— Start —

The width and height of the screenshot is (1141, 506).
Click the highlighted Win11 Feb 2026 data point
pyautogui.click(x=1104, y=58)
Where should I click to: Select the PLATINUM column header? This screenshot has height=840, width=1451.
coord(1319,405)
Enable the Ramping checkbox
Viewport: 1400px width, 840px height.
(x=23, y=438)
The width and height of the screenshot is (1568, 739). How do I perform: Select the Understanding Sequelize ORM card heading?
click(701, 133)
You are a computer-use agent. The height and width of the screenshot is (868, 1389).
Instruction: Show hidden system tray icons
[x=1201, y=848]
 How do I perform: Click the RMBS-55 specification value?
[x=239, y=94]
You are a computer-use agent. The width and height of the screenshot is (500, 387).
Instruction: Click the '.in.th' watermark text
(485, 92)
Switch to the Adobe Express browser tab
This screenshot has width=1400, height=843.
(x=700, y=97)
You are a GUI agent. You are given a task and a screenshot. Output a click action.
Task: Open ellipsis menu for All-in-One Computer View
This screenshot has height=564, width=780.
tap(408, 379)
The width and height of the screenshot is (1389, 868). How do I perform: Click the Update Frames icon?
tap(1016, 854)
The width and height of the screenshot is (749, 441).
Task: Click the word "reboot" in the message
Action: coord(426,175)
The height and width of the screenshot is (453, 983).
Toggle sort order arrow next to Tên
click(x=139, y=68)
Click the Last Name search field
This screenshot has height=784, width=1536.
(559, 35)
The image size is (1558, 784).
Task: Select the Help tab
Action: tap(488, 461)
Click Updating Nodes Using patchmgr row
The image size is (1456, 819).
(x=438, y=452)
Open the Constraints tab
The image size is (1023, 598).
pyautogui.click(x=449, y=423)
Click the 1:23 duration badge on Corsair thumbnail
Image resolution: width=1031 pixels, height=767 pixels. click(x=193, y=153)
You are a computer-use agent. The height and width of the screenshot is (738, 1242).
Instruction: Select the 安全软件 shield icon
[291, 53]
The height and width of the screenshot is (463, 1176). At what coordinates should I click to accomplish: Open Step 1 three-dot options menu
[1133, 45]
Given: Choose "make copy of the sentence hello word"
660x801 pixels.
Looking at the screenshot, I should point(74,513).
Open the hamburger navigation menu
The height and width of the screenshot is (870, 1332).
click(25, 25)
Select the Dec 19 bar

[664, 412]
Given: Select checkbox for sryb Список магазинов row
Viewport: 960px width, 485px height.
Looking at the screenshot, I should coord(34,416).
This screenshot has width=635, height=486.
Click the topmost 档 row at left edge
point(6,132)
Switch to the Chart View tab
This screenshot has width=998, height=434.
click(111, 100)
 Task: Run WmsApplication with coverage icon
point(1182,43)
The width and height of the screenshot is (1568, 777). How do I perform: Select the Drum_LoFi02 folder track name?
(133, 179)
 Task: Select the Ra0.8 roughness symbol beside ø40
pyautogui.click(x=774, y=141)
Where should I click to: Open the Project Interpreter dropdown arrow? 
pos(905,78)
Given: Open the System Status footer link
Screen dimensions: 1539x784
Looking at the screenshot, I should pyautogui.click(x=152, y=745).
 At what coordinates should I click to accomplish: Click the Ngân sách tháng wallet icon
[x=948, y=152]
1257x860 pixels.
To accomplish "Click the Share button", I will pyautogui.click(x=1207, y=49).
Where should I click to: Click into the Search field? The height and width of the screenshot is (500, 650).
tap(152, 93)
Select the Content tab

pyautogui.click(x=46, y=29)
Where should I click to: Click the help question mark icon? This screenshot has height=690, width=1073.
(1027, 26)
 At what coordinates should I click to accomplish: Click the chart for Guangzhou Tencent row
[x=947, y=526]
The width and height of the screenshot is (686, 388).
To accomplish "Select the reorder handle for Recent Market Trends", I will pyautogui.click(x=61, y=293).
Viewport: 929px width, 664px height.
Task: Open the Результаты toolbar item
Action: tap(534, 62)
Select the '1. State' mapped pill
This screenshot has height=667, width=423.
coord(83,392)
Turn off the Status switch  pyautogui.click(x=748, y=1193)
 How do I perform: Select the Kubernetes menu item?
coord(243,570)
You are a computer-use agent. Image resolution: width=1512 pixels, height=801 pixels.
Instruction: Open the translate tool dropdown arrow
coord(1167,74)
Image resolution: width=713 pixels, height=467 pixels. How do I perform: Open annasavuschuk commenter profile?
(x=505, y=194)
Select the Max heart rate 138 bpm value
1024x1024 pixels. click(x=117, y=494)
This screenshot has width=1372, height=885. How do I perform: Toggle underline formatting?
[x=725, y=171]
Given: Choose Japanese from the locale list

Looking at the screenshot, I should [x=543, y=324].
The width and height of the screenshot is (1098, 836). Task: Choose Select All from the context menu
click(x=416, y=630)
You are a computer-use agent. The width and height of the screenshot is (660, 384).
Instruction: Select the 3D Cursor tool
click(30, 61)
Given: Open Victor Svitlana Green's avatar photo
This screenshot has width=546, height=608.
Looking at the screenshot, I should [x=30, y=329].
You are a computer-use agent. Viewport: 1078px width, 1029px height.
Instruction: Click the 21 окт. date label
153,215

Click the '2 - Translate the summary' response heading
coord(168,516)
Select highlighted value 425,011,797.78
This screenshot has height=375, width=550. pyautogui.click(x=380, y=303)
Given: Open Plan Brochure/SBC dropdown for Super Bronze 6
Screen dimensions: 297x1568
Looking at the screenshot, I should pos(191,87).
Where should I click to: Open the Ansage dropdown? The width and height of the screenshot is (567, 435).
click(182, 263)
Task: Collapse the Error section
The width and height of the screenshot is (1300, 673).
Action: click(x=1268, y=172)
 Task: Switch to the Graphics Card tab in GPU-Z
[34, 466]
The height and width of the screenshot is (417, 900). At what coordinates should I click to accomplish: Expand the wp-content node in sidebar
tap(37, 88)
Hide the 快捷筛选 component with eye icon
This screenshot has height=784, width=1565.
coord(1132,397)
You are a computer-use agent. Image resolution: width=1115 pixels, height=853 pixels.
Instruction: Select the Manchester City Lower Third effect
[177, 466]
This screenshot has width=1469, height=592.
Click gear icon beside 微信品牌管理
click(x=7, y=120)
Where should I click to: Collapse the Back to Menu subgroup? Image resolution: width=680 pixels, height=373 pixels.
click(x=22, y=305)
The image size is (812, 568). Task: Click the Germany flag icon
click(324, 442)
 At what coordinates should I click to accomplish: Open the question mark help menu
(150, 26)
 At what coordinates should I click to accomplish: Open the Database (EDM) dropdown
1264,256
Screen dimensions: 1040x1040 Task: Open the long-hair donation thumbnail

— End —

> Your objective
Copy the entries above word for word, starting at the line containing "Click the '2" and ending after the line containing "click(182, 263)".

> Completed exercise
Click the '2 - Translate the summary' response heading
coord(168,516)
Select highlighted value 425,011,797.78
This screenshot has height=375, width=550. pyautogui.click(x=380, y=303)
Given: Open Plan Brochure/SBC dropdown for Super Bronze 6
Screen dimensions: 297x1568
Looking at the screenshot, I should pos(191,87).
Where should I click to: Open the Ansage dropdown? The width and height of the screenshot is (567, 435).
click(182, 263)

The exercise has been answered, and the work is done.